Hi Guys, you are doing very good job.. ;-) for the ones that wants something nice. 

Just first of all as this is my first post, but I have read many many reviews here, I have decided to extend my collection, even small one by this SUPBEAM X60, I think its very nice and powerful with lots of modern features. Is the SUPBEAM.FR the right way to order it? there is nice price with package including batteries for 259 EUR.
http://supbeam.fr/store/index.php?route=product/product&path=24&product_id=66

I am from Europe so this might be the best option.. or is there a coupon I could use here?

Cheers,
Martin


----------



## wertzius (Feb 4, 2014)

The shop is reliable!

The price is already discounted and there are no codes available.


----------



## bluemax_1 (Mar 13, 2014)

gopajti said:


> :thumbsup:



Do KeepPower 3400 batteries fit this light (wondering if they might be too long)?


Max


----------



## gopajti (Mar 16, 2014)

Hi Max,

You can use 3400mAh Keeppower batteries (pls check first post). Length same as Supbeam 2600 batteries.


----------



## gopajti (Mar 16, 2014)

second post updated, added new pics: X60 vs Fenix PD35, Armytek Viking v2.5, Skilhunt K26, Spark SL6S-740NW, Foursevens Maelstrom Regen + MMX with burst mode, Microfire TL2 T6 and L500R V3 NW, Jetbeam DDR30, Thrunite TN35 and Fenix RC40


----------



## Oztorchfreak (Mar 16, 2014)

*Hey gopajti* 



Great output from that Supbeam.

What is the quality control like?

Some owners have said the magnetic charger connection easily falls off as it does not have much magnetic attraction to the charging port, what have you found?

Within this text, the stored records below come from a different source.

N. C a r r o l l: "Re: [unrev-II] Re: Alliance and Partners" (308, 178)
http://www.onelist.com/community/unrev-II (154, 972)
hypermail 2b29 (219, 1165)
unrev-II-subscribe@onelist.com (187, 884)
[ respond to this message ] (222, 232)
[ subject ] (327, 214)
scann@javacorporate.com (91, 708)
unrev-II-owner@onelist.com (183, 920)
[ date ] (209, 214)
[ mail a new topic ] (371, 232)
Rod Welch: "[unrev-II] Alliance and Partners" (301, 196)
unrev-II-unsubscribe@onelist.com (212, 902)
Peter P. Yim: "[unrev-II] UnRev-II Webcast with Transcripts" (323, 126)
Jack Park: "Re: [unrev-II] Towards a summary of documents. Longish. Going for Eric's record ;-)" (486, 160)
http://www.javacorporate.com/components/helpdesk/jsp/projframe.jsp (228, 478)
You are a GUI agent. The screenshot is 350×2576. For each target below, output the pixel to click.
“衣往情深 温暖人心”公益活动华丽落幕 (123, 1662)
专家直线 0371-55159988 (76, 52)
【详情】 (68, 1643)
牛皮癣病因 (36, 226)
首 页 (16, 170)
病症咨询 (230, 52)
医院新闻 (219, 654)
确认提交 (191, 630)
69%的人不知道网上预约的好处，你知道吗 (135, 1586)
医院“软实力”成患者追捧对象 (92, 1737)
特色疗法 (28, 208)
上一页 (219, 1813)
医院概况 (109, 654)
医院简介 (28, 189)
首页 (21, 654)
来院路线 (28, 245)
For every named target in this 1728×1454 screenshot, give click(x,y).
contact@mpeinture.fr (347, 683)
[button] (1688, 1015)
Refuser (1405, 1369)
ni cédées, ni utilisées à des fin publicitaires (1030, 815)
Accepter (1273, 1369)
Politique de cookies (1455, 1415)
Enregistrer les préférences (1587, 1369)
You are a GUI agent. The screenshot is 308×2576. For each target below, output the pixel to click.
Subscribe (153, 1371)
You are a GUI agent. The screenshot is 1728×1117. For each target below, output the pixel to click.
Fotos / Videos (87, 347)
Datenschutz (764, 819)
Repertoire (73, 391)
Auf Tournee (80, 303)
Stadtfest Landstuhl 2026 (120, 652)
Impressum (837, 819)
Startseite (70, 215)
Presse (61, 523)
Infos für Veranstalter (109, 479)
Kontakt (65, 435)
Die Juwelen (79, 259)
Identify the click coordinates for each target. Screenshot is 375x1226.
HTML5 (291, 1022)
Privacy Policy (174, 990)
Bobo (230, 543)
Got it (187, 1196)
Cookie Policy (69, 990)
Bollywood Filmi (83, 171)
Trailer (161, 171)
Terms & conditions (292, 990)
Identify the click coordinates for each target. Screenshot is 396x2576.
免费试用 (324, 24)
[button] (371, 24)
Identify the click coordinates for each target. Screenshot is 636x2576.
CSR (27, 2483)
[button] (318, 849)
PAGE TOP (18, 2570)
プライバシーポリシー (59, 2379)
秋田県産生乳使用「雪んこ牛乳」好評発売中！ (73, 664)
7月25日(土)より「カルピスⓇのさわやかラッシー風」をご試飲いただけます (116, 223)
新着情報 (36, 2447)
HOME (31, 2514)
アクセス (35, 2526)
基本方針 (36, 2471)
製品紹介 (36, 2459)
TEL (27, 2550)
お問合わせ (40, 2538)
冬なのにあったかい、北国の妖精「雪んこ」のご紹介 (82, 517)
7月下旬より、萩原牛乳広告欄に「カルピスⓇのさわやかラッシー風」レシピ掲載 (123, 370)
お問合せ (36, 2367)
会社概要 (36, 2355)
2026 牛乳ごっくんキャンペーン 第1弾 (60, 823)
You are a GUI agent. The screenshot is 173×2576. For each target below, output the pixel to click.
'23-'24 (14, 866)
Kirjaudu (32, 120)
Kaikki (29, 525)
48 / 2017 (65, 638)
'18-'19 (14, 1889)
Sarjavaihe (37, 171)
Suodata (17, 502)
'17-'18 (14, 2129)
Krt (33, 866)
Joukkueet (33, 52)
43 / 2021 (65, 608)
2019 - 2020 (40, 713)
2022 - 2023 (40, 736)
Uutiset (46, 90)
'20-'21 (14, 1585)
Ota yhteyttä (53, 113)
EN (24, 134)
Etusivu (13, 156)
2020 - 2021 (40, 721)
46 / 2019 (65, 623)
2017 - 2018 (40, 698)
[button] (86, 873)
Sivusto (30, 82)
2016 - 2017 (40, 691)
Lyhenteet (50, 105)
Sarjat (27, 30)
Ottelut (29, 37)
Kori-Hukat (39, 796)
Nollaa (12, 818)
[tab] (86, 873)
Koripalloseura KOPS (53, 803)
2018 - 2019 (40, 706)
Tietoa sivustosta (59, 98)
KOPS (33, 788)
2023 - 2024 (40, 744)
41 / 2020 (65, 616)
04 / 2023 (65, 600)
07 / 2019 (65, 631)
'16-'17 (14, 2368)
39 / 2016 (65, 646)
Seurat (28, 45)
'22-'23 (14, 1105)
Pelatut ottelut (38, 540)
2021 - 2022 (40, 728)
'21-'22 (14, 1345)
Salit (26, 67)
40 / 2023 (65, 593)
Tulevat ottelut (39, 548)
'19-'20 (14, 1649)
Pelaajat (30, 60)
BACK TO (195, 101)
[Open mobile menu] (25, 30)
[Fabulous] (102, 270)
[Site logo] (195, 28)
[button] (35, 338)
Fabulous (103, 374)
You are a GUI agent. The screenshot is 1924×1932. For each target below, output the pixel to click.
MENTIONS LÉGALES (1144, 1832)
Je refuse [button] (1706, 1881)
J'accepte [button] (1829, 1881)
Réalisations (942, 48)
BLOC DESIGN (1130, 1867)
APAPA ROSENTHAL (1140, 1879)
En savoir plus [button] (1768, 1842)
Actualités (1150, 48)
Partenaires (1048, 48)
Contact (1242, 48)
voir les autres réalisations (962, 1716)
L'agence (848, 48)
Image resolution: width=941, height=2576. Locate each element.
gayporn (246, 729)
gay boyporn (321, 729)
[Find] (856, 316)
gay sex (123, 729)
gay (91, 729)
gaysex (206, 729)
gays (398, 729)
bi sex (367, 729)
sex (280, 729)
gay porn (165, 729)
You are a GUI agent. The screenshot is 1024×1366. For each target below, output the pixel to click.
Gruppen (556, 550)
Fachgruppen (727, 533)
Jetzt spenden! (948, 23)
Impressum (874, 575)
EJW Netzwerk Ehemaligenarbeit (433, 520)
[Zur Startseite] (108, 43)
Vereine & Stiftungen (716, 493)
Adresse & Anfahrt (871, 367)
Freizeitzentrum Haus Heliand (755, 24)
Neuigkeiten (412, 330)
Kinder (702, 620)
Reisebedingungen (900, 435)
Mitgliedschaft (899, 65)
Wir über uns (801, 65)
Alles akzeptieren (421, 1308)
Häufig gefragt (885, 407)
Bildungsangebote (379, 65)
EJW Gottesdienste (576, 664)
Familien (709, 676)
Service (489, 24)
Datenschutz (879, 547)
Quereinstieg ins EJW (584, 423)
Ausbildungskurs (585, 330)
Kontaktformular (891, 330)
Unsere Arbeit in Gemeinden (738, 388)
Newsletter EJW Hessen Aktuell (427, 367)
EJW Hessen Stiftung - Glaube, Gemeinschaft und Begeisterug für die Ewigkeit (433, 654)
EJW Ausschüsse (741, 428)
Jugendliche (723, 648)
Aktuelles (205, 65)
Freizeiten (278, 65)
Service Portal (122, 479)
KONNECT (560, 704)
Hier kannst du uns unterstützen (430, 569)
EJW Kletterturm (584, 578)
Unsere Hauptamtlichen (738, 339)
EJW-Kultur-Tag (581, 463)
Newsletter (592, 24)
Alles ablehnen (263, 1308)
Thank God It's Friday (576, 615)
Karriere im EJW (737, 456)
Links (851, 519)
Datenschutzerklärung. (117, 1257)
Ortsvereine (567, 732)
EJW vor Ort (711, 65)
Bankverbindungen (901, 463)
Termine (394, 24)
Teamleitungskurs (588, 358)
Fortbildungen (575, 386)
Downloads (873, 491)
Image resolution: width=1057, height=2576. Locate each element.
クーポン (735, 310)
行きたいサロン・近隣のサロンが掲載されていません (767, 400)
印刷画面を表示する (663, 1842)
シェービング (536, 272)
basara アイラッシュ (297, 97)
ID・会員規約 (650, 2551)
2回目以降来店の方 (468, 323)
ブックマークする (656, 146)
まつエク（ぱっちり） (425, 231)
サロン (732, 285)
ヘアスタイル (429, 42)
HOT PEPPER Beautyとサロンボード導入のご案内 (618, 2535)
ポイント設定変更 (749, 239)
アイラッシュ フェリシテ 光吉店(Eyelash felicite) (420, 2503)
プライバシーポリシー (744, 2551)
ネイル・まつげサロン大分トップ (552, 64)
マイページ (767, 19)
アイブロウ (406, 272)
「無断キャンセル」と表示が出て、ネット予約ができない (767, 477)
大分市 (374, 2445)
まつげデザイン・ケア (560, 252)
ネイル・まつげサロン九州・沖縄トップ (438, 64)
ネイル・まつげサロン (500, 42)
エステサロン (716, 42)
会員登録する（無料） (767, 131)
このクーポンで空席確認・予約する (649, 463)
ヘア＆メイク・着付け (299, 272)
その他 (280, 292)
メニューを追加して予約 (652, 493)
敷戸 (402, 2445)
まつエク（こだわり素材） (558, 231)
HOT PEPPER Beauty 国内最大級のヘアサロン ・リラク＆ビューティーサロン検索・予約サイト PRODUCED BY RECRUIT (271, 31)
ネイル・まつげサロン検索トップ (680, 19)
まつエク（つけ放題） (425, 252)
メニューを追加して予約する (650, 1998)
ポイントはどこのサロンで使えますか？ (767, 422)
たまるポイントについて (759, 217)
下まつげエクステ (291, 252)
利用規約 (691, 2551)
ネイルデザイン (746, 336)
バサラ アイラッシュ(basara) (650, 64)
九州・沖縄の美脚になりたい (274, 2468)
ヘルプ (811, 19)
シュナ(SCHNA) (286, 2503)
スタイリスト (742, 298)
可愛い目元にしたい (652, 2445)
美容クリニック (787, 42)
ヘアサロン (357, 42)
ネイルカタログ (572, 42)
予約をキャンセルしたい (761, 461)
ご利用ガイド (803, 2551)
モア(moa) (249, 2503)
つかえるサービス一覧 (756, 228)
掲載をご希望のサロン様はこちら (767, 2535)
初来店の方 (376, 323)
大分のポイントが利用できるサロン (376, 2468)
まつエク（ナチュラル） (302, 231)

I really like my Fenix TK75 and that weight is enough for an easy carry, so how do you find the extra weight of that beast on a reasonable walk.

My Fenix TK75 and my Thrunite TN30, TN31, TN31mb and the DEFT version are all a piece of cake to carry and the user interface buttons are terrrific, how do you find controlling the X60 light to be?

I rarely use the rear button except to isolate the batteries after I am finished using the light.

After passing the size and weight of the TK75 and TN31 size lights they all seem a bit big and too heavy from my experience with the Fenix TK70 and Olight SR95 series of bigger lights.

I am thinking of buying the Vinh modded version of this light he names the X60VN which is a real beast after the mods are done.



*CHEERS*


----------



## bluemax_1 (Mar 16, 2014)

gopajti said:


> Hi Max,
> 
> You can use 3400mAh Keeppower batteries (pls check first post). Length same as Supbeam 2600 batteries.



Thanks. Looks like a decent alternative to the RC40.


Max


----------



## gopajti (Mar 16, 2014)

Hey Oztorchfreak


This is little difficult to me in english, but I try, I hope you understand all.


The weight is not problem for me. I walked with RC40, X60 and similar size flashlight ca. 45 mins, without shoulder strap, only in one hand and was not problem, not uncomfortable for me, but the operation was much easier with RC40 side switches. The X60 control ring quality is good, precise enough (more precisely than TN35 ring), run smooth, but not too easy operate in one hand.


btw charger connection is good, the magnetic force is enough, but as you know, I not use X60 charger function, just I tried. I use own chargers (XTAR VP1), X60 built-in charger stopped 4.14V to 4.22V. My VP1 can charge precisely 6x 4.19V. This is better for me. 


I use this flashlight since ~2 months and I'm satisfied, working without any problem. This is one of my favourite flashlight, best partner for night walk, dark streets etc


----------



## gopajti (May 8, 2014)

Second post updated, added new 60m distance beamshot comparison

*Supbeam X60 vs:

- Fenix PD35
- Fenix TK35 L2
- Fenix TK35 UE
- Thrunite TN35
- Blackshadow Terminator T70
- Microfire L500R V3 NW
- Fenix TK76
- TK76 spot
- TK76 flood
- Niwalker Nova MM15
- Fenix RC40
- Fenix TK61
- Foursevens Maelstrom MMU-X3
- Olight SR96

*:thumbsup:


----------



## Oztorchfreak (May 9, 2014)

*Supbeam X60 V2 10,000 lumens model out now!*



*CHEERS*


----------



## Bullzeyebill (May 26, 2014)

Moving this to Flashlight Reviews.

Bill


----------